Enter the iPhone. Timely, indeed.
DeMatteis' script captures the ethereal in a very terrestrial way, transfiguring the existence of pre-creation entities via sympathetic text, and while his narrative borders on lofty, it steers clear of any old English or King James-like vernacular, as one might expect from material about the divine. No, DeMatteis keeps us as grounded as his protagonist, and the paintings of Sweetman elevates this dichotomy expertly.
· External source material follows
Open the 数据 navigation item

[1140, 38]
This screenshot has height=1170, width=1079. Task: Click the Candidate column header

Fans of Mack and McKean would thoroughly enjoy his illustrations, because from page one they offer stimulating tangible imagery while clearly supporting the writer's spiritual themes and intentions. When DeMatteis described that his lead had features that both appeared masculine and feminine, all the while lumbering in an "elephantine body," I wondered if Sweetman would be able to put off such a description, but he rises to the challenge and in fact takes the task to a whole new level. Not to make light of his effort, our hero is one part Mrs. Doubtfire, one part Morpheus from The Matrix: a sage-like caretaker with the weight of the world on his/her shoulders and a simmering mystery brewing underneath.
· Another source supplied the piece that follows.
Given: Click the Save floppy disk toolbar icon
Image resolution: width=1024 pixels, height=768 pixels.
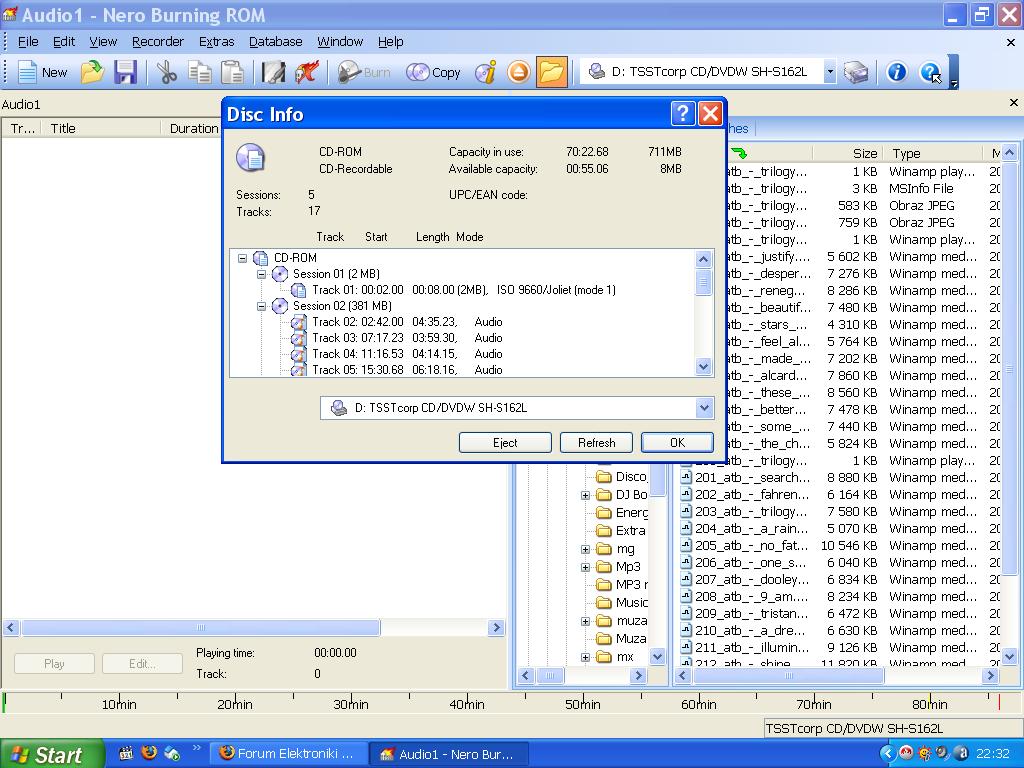Looking at the screenshot, I should click(x=125, y=72).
The Last One was the best comic book with which I could've concluded this challenge. While my initial intentions were to close on an iconic character, like Superman with whom I began, this hero's consideration of the context of time puts the past year in perspective. In the past 365 days, I've seen over half a dozen comics to film projects. The coffee shop where I wrote that first review of Superman #300 has since closed down. But compare that to eternity? A Comic A Day doesn't hold a candle . . . and considering that my quest for these comics has revealed that the medium has a seemingly endless amount of material from which to learn, this project is still but a microcosm of one fan's lifetime experience. I could continue for years, reading one issue from a different series every day, and maintain the integrity of this process indefinitely. The comic book as an issue may be a standard twenty-two page sequentially graphic story, but as an art it's a century-old time capsule of cultural reflection, fantastic escape, and diverse talent. This issue may be the final review in a sequence of 365 consecutive reflections, but for me as a collector, fan, and student of the comic book medium, it is by no means the last one.